「全員、特に重傷者もなく、そして戦死者もなく初日を終えることができた。褒めてやろう」
 ようやく落ち着いた兵士達を前に、ジュリアスは腕組みしたまま言った。到底褒めてくれているとは思えない表情である。せっかくいい空気だったのに、兵士達が命令にすぐに従わなかったためにほんの少し動くのが遅ければ戦死者多数という事態に陥りかけたのだから当然といえば当然なのだが。
 そしてジュリアスのあまりにも的確な命令に、慄然としていることも兵士達を怯えさせていた。的確に指示を出し、しかもその予想は間違いなく的中する。まるで戦争の行方をわかっている神のようにも思える。
「…どうした?前の戦争では味わえなかった思いを味わって、もうお腹いっぱいといったところか?」
 クッと笑い、ジュリアスはロイドが用意した椅子に座った。優雅に足を組み、兵士達を見据える。
「まぁいつもいつもこんな風に勝てるわけじゃない。今日はたまたま条件が揃い、私がお前達にいい見せ場を作ってやろうと思っただけだ。わかるか?…私がいてもいなくても、当たる作戦をたてて戦えるようになってもらう」
 いても、いなくても。
 その言葉に一番反応したのはロイドだった。昼間ケントが口走った、「元帥」という一言。ジュリアスは不確定な情報だと一蹴したが、あれは恐らく決定に限りなく近い未定の言葉だ。
 もちろん、ジュリアスは海軍中将なのだから、いつまでも陸軍にいるわけではないことくらいわかっている。だが、今それを思い知らされるのは残酷な気がした。
「…休んでいい」
 ジュリアスはそう言うと、兵士達の前からすぐに姿を消した。ぐったりとした兵士達だったが、何とか就寝準備を始める。その様子を見届けてから、ロイドはジュリアスを追いかけた。
「セイジェル閣下…」
 昼間は応えてくれたジュリアスだったが、今度は振り返るだけだった。その表情に足が竦む。機嫌が悪いだけではない。今彼が纏う空気は、機嫌の悪さだけではない…。
「…昼間のケントの言葉を気にしているのか、ロイド」
「…閣下…」
 ジュリアスは基地の外に出た。さっきまでの喧騒はそこにはない。波の音が微かに聞こえる程度で、静寂が世界を支配している。

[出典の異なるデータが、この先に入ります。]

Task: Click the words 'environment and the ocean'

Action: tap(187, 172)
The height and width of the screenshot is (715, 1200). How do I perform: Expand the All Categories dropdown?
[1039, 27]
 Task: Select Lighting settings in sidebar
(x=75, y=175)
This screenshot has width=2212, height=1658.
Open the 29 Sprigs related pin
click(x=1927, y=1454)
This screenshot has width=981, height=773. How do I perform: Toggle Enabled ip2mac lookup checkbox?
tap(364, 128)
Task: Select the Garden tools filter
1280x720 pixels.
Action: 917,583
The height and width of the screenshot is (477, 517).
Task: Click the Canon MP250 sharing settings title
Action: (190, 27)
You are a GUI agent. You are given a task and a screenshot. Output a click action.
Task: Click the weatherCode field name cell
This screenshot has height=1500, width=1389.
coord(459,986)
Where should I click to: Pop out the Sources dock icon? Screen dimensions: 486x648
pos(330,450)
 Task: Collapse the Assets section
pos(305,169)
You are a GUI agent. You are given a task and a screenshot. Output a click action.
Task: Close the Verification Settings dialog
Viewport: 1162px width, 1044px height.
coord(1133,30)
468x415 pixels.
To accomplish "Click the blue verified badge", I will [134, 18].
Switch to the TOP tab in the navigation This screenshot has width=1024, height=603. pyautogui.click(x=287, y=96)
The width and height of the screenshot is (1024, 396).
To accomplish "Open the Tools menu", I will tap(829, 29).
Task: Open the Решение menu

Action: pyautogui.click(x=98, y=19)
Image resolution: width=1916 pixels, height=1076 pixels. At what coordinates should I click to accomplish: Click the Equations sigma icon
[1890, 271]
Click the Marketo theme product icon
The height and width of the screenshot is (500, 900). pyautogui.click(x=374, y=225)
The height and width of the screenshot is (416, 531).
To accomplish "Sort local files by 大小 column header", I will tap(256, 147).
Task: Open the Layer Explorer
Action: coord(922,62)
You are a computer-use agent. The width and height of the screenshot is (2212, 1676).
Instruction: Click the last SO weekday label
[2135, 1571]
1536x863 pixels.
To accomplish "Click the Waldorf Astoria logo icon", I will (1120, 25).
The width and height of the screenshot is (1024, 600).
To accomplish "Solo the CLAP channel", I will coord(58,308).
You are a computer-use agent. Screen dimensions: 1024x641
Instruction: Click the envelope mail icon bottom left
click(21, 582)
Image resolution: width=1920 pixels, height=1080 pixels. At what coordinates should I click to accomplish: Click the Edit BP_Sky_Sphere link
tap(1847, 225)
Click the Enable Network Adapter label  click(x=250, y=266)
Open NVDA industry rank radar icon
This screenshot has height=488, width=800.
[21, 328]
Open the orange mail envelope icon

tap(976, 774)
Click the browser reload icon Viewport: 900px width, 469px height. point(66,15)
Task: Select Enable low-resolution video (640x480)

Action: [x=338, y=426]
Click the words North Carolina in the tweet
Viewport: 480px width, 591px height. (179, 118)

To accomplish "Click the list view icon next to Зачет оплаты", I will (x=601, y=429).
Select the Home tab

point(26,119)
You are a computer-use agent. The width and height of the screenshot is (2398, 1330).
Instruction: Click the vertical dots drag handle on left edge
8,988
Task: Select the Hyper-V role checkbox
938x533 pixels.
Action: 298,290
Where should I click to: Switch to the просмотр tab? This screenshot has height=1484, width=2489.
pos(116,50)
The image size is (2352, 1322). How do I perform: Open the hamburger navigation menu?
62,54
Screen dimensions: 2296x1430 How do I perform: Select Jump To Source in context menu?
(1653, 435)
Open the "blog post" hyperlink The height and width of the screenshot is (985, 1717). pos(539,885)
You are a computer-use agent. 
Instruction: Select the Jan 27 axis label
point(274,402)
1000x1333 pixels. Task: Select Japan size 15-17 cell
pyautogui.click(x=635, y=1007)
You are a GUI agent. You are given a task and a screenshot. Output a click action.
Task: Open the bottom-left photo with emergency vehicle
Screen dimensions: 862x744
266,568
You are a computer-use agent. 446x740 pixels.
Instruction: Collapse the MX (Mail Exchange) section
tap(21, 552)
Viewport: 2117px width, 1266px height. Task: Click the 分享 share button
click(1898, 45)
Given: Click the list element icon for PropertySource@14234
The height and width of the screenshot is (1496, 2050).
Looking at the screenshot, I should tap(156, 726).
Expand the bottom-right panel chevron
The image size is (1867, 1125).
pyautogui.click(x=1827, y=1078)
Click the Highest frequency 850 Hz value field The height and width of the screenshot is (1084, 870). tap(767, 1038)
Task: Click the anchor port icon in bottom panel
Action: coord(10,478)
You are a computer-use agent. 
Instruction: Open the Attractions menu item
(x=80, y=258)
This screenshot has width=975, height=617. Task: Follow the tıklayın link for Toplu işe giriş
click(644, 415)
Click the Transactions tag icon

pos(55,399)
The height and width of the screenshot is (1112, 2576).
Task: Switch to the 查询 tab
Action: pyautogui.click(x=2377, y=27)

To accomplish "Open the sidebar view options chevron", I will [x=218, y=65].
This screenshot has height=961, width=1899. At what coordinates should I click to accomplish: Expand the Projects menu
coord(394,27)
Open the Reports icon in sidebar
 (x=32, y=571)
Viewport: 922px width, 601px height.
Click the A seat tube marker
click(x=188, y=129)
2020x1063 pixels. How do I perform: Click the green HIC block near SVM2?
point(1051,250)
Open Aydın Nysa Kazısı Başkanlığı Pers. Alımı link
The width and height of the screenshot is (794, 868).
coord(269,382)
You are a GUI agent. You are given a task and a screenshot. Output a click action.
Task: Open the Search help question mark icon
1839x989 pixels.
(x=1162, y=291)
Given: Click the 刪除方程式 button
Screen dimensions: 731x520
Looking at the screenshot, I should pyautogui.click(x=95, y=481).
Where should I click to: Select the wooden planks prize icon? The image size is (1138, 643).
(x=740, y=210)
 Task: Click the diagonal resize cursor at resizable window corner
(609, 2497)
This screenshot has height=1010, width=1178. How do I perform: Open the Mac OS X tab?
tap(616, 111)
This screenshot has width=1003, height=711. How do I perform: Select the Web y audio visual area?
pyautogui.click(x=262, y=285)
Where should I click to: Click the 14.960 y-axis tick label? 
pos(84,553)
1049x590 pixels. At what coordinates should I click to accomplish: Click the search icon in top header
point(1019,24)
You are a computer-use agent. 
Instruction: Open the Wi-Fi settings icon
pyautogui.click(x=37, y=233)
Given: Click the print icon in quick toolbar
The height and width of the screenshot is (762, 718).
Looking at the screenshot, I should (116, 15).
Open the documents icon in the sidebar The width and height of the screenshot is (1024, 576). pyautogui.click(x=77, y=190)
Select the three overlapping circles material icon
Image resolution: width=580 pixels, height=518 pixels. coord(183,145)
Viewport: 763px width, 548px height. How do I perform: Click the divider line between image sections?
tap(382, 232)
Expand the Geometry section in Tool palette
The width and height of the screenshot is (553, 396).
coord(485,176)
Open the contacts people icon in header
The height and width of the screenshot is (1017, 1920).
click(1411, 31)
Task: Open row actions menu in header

「来期から、海軍に新しい元帥府が創設される。その元帥の椅子が、私に用意されている。ケントが言ったことは、あと半年もすれば事実になるだろう」
「やはり…本当なんですね…。海軍の…元帥になられるのですね…」
「どうした。私は海軍から転籍するつもりはないと最初から知っているだろう。…いつまでも陸軍にいるとでも思っていたのか?」
 意地悪な質問だ。ロイドは思った。